Did consumers have a right to expect ChoicePoint—or Monster—to verify that their clients were actually legit before handing over people's personal information? Absolutely. Should the government require it? Of course, but don't hold your breath.

As bad as Choicepoint was, the recent incident at Monster was much worse. You see, Monster also operates the U.S. Office of Personnel Management's USAJobs.gov web site, where 2 million subscribers—146,000 of whom also had their data stolen—can post resumes and federal job openings. Most victims accessed Monster. com from work computers, and thousands of them worked for the Department of State, the Department of Transportation, or mammoth defense contractors like Hewlett-Packard and General Dynamics. Which means that every time one of those workers logged on to a secure government database, file server, or intranet, the Glamorous Team could have wound up with the password.

What are the criminals doing with this information? No one knows—and the government agencies and companies don't seem to care. None will discuss it, and most blew off explicit warnings from computer security firms. The Department of State and the Department of Transportation "did not take our calls seriously," said one. American Airlines reportedly promised to call back to discuss it "if we can find time ... but don't hold your breath."

Bottom line...
There's a very big problem here. If opportunities exist, they will be seized. That's capitalism, on both sides of the law. But what if the next "opportunity" is a joint venture between Crime Inc. and the Chinese military, or the ex-KGB leaders of the new Russian oligopoly? (Find stateless adversaries more threatening? Swap in the business-savvy jihadists of Al Qaeda.) There's no shortage of people keeping the United States in their strategic crosshairs.
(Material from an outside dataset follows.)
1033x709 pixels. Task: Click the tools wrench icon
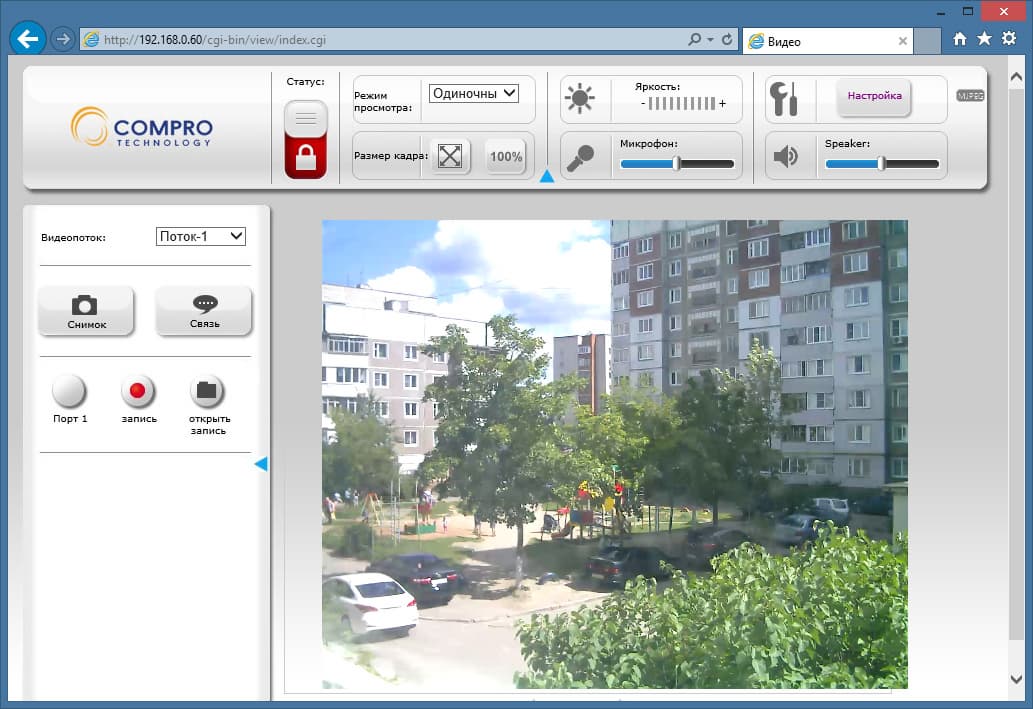click(x=784, y=99)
For them, access to government servers and secure data—or, for that matter, the ability to cozy up to and then blackmail a well-placed government employee— could advance their agenda in horrifying ways. On this front, mixing political motives with criminal means could prove disastrous.
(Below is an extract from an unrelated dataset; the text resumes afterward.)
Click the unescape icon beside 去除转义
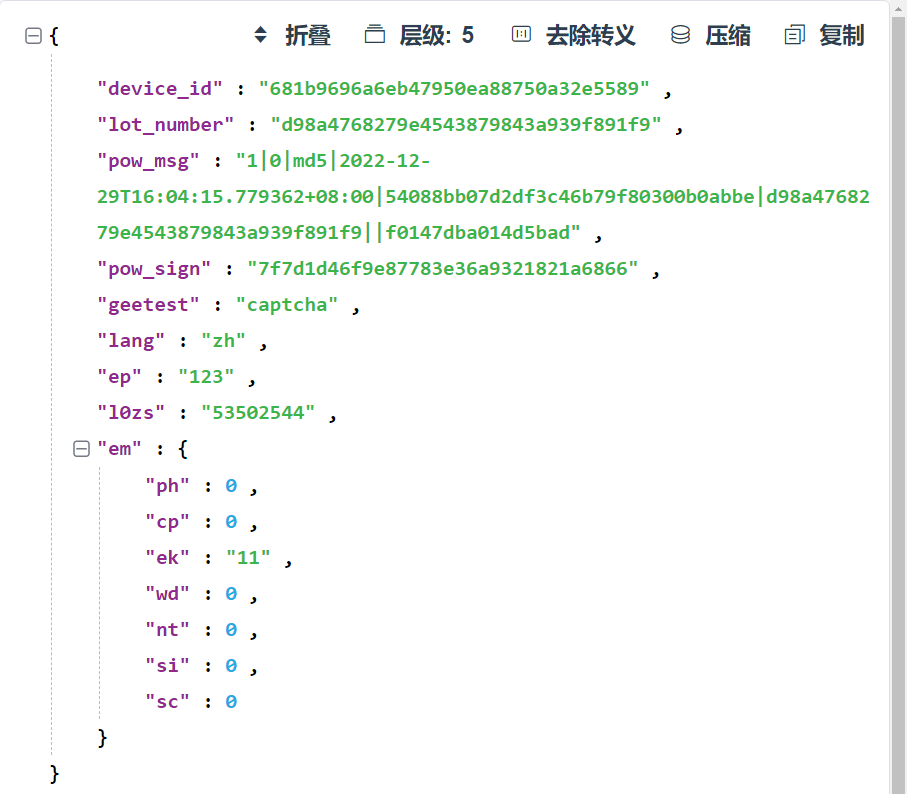 pos(521,35)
"If you know neither the enemy nor yourself, you will succumb in every battle," said Sun Tzu in the third chapter of The Art of War. Two and a half millennia later, these words are still true. If we don't wake up and smell the coffee, we can look forward to a world where legitimate businesses cover their eyes and drag their feet while the crooks take the lead.
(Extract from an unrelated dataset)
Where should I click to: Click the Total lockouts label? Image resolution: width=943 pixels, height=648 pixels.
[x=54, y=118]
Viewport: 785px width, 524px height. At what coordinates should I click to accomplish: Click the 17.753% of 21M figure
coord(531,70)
"Misunderestimating" a smart, skilled and determined enemy—whether the goal is criminal profit, political terrorism, or both—is a sure path to disaster. If it wasn't obvious before the Monster.com story broke, there can be no doubt now that in important ways, our adversaries have the edge. It doesn't help when the people who are supposedly on our side—the businesses, institutions, and agencies we trust to protect our identities—turn out to be unwilling or unable to do their part. It may not be easy, but the rest of us need to look them in the eye and give them a simple message: You need us more than we need you. Get it right and be straight with us about it, or we're gone. We don't need another Monster in the closet.